DATA RECORDS:
·····
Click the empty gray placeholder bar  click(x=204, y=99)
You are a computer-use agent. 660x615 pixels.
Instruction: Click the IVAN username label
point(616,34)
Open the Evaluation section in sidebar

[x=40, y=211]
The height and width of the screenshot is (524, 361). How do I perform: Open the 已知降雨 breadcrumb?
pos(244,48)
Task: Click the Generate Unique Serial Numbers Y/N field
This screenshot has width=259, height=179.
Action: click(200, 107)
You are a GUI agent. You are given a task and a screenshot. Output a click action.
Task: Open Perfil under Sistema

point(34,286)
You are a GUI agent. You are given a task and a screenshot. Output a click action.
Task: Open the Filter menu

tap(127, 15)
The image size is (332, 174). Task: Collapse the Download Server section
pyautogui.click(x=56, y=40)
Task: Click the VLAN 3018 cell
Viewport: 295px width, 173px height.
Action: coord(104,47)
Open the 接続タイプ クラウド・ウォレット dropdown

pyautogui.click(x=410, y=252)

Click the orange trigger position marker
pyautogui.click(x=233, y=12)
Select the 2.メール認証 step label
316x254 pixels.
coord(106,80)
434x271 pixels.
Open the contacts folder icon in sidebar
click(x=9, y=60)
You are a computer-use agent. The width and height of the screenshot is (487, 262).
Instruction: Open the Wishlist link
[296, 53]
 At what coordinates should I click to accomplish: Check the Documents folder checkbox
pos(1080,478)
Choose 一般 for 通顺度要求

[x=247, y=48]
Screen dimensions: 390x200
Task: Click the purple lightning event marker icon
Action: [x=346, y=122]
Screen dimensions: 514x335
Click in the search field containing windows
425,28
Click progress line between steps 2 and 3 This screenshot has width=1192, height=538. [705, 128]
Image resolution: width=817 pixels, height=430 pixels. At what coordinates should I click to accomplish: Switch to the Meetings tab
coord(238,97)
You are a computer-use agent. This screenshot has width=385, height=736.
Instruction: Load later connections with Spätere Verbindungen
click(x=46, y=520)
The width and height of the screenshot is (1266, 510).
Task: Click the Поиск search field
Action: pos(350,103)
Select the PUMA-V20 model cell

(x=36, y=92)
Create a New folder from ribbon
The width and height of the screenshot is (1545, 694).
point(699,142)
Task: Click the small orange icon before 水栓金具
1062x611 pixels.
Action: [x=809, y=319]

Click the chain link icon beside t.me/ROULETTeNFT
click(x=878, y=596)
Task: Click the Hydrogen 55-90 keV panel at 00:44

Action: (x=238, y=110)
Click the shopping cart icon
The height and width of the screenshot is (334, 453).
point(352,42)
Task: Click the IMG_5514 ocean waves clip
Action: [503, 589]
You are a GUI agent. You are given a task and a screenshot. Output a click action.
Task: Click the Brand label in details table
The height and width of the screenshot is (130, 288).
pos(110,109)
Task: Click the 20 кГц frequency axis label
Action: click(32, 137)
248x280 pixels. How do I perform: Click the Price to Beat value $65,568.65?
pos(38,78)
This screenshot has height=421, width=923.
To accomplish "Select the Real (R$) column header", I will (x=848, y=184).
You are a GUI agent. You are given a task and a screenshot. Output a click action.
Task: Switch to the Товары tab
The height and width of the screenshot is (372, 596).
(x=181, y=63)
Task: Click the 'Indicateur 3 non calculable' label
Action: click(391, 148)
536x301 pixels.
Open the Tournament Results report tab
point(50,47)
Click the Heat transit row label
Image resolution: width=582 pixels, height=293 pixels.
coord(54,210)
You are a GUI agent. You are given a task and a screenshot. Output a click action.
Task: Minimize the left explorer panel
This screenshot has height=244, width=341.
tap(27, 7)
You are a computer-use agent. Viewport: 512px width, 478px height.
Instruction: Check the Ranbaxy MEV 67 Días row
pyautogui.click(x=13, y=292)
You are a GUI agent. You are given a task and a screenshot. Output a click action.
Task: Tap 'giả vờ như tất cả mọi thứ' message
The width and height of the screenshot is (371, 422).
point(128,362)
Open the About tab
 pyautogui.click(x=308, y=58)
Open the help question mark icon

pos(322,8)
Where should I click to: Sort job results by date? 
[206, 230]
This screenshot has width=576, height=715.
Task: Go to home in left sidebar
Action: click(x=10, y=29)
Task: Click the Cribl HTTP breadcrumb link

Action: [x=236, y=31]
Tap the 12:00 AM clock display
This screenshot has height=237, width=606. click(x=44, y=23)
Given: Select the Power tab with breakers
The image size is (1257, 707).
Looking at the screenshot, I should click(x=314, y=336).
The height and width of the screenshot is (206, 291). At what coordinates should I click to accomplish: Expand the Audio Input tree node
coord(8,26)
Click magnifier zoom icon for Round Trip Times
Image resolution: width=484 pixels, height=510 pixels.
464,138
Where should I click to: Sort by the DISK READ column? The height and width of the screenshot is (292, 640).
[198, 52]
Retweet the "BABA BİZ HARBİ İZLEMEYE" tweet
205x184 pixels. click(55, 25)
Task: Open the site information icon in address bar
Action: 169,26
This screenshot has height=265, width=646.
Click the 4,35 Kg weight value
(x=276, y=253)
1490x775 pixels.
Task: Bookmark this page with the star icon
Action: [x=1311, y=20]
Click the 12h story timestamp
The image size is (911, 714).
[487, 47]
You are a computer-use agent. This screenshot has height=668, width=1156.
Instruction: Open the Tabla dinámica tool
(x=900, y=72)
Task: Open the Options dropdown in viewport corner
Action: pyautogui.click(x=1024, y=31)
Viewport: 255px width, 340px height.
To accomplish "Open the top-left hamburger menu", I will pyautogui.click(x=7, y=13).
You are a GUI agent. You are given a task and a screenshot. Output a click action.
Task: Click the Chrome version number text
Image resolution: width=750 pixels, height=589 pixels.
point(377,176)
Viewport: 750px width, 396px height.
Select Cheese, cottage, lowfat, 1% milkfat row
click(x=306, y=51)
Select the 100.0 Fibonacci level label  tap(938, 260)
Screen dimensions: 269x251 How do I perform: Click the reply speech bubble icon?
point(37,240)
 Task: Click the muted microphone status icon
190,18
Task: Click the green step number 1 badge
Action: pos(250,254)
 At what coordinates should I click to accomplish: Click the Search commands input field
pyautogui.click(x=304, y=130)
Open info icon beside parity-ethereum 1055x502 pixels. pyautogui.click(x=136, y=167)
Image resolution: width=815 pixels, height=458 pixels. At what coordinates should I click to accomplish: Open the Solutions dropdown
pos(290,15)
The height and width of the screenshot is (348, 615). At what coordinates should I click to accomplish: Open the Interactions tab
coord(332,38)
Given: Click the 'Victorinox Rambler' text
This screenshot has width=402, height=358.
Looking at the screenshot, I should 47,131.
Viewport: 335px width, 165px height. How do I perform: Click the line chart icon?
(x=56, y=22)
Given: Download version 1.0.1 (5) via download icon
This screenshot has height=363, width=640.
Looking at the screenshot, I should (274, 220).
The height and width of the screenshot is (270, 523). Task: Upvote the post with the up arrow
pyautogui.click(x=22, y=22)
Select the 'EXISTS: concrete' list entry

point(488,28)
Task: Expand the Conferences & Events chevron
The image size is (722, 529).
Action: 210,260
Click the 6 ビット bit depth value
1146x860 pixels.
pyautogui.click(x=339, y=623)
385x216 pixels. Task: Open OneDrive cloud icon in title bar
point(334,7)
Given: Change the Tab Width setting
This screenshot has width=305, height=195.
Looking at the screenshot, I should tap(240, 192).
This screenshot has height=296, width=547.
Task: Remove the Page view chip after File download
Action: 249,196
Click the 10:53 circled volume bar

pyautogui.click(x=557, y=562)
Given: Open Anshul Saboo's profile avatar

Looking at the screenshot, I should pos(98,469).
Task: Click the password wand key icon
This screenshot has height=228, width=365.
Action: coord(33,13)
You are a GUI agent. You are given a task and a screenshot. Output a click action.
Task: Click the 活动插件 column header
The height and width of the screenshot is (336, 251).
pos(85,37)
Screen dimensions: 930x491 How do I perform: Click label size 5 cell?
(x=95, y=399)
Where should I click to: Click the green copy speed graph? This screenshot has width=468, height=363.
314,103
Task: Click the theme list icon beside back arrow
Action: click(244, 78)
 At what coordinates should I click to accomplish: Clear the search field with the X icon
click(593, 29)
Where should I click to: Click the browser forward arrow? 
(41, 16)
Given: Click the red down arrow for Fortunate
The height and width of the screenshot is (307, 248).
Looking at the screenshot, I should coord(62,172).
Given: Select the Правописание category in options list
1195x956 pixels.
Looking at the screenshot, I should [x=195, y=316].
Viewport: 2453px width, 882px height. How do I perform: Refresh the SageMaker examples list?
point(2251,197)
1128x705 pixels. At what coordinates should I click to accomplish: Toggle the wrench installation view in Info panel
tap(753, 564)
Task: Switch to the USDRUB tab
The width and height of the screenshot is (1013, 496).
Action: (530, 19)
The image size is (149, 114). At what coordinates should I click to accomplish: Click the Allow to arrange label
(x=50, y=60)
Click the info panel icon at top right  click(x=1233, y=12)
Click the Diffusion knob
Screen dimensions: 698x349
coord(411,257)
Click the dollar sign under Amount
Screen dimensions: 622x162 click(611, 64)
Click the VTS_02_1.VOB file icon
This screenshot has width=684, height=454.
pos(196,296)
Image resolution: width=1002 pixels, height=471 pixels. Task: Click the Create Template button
·····
WORK INSTRUCTIONS: Search the data for "computer". Copy every matching line.

ANSWER AREA:
You are a computer-use agent. 660x615 pixels.
You are a computer-use agent. The width and height of the screenshot is (487, 262).
You are a computer-use agent. This screenshot has width=385, height=736.
You are a computer-use agent. Viewport: 512px width, 478px height.
You are a computer-use agent. This screenshot has height=668, width=1156.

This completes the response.